Apa sesungguhnya yang sedang terjadi selama ini? Jawabnya tersimpul dalam salah satu bait puisi TS. Eliot, seorang sastrawan modern, bahwa: the cycle of heaven in twenty centuries; brings us farther from God and nearer to dust (perputaran alam semesta dalam dua puluh abad; membawa kita terjauh dari Tuhan dan semakin dekat kepada debu kehancuran). Semua ilmu pengetahuan kita, masih kata Eliot, membawa kita semakin dekat kepada kebodohan (all our knowledge brings us nearer to ignorance).
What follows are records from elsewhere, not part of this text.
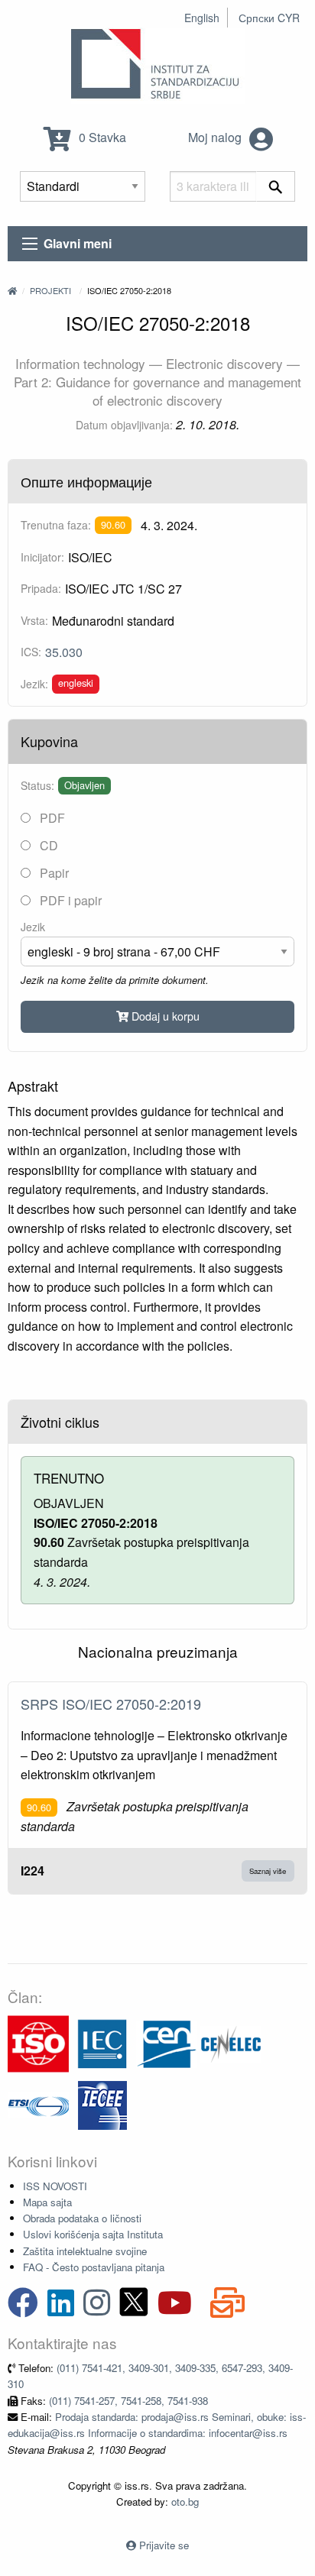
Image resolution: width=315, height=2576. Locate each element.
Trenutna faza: (56, 524)
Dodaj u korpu (164, 1016)
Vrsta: (34, 620)
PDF (51, 818)
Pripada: (41, 588)
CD (47, 845)
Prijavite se (164, 2545)
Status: (37, 785)
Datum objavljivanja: (124, 424)
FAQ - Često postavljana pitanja (93, 2267)
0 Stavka (101, 137)
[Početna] (12, 290)
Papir (53, 873)
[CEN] (166, 2042)
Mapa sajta (47, 2202)
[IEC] (102, 2042)
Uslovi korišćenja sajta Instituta (93, 2234)
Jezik (33, 926)
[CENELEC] (230, 2042)
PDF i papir (69, 900)
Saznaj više (267, 1871)
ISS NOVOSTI (55, 2186)
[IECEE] (102, 2103)
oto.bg (185, 2501)
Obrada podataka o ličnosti (82, 2218)
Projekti (50, 290)
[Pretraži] (275, 186)
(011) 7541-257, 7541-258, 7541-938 (128, 2400)
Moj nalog (216, 137)
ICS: (31, 651)
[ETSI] (38, 2103)
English (201, 17)
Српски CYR (269, 17)
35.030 (64, 652)
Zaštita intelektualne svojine (85, 2251)
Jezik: (34, 683)
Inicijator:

Ilmu kedokteran modern memandang manusia seperti mesin, yang dalam istilah Fritjof Capra, manusia sebagai mesin biomedis. Penyakit dipersepsi sebagai kegagalan fungsi (malfungsi) mekanisme biologis pada tataran seluler dan atau molekuler. Dengan pandangan semacam ini, upaya kesehatan yang diterapkan sering kali sangat fisikal sekaligus parsial. Terampil menggunakan stetoskop untuk mendengarkan suara jantung atau paru misalnya, tetapi seringkali gagal menangkap “suara hati” pasien. Padahal, meminjam kata-kata Henry Mandsley (psikiater), bahwa the sorrow which has no vent in tears, may make other organs weep (nestapa yang tak tersalurkan lewat air mata, bisa membuat organ-organ tubuh lain menangis).Makna terpenting dari ungkapan Mandsley di atas sebenarnya adalah merujuk pada nilai integritas kesehatan agar penanganan penyakit secara fisik tidak pernah (atau jangan sampai) tercerabut dari akar-akar sentuhan esensi jiwa insaniah. Kalau tidak, bukan hanya entitas kesehatan yang akan terus menampilkan potret buram, akan tetapi yang paling mengkhawatirkan dari sisi hasil pengorbanan yang telah dilakukan pihak provider adalah peringatan berikut ini: “Katakanlah (Muhammad):’Apakah perlu kami beritahukan kepadamu tentang orang yang paling rugi aktivitasnya’. Yaitu orang yang sia-sia pekerjaannya dalam kehidupan dunia, sedang mereka mengira telah berbuat sebaik-baiknya” (QS. Al-Kahfi: 103-104). Wallahu a’lam.
(La Ode Ahmad).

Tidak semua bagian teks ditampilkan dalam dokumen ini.